Box Inc. saw its shares tumble Wednesday as investors got more nervous about its slowing revenue growth.
Earlier, Box reported fiscal first-quarter results, with revenue and a net loss that were within Wall Street’s expectations, but its outlook indicated continued slower revenue growth for the rest of the year. Box’s full-year outlook called for revenue in the range of $603 million to $608 million, or growth of 20% at the high end of that range, up from fiscal 2018 revenue of $506 million.
While 20% growth is nothing to sneeze at for most companies, last year the cloud-storage company had revenue growth of 27%. Shares of Box , which have had a big run-up in recent weeks, fell 4.6% in after-hours trading, while the S&P 500 closed up 1.27% on Wednesday.
In a brief interview, Box Chief Executive Aaron Levie said the company has moved to a multi-product model and is adding more capabilities, including governance features, more security and artificial intelligence to its offerings. “It will show up in much more into the next fiscal year,” he said.
Some questions on the company’s call with analysts were about the pace of getting new customers and whether its new products would contribute much to revenue going forward.

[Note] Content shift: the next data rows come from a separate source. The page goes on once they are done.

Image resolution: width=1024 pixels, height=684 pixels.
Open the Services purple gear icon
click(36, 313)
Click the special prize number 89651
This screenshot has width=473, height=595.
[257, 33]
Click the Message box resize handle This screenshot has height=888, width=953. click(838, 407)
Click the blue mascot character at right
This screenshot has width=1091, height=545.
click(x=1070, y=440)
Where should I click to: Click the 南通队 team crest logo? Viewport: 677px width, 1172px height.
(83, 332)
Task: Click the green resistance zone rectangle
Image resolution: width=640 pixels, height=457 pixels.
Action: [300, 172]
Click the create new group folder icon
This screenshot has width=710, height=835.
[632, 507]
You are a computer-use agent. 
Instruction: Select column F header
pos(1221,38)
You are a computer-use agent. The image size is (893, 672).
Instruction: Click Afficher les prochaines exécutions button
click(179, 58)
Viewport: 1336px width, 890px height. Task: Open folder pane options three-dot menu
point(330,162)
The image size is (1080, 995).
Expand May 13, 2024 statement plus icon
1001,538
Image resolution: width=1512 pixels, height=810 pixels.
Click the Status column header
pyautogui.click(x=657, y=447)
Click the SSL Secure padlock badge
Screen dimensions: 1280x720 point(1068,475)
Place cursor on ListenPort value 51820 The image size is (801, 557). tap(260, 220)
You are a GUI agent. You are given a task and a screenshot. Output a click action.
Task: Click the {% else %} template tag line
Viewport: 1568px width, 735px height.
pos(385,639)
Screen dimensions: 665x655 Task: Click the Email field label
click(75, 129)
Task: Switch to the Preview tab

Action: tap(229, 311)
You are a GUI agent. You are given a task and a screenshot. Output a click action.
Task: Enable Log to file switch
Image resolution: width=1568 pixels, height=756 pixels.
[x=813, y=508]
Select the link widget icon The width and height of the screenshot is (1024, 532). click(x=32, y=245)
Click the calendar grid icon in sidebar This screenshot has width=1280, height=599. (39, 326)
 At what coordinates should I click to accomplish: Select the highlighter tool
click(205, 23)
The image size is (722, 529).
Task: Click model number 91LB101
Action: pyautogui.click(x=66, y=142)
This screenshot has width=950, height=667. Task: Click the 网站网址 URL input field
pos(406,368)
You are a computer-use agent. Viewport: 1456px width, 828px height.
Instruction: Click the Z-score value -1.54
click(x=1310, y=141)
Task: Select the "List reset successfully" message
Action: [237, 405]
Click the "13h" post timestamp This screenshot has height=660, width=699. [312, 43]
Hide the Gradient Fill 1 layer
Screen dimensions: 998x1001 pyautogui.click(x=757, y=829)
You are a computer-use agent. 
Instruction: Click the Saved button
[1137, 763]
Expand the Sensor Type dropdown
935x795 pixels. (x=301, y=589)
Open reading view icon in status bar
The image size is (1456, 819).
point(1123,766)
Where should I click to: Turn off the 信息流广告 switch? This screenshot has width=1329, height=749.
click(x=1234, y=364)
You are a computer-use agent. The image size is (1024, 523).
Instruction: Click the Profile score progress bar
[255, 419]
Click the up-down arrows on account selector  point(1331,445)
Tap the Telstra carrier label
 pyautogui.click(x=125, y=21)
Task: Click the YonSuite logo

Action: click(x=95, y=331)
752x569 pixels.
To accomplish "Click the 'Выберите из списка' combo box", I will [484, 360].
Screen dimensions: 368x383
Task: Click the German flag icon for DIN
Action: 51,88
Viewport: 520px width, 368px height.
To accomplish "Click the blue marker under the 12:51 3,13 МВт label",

“By now there’s a good five, six, seven [new products], not any of them are broadly adopted or priced in a way that can drive massive revenue growth, correct me if I’m wrong,” one analyst said. Box executives cited new deals that had added “many new logos,” including adding the Defense Department’s DARPA as a new customer.
Levie urged patience, telling analysts that, as the company had discussed in its fiscal fourth-quarter call, over time a greater percentage of overall sales will be coming from those newer products.
But whether or not Box can get back to its higher growth rates is a big question that investors will keep asking, until they see evidence otherwise.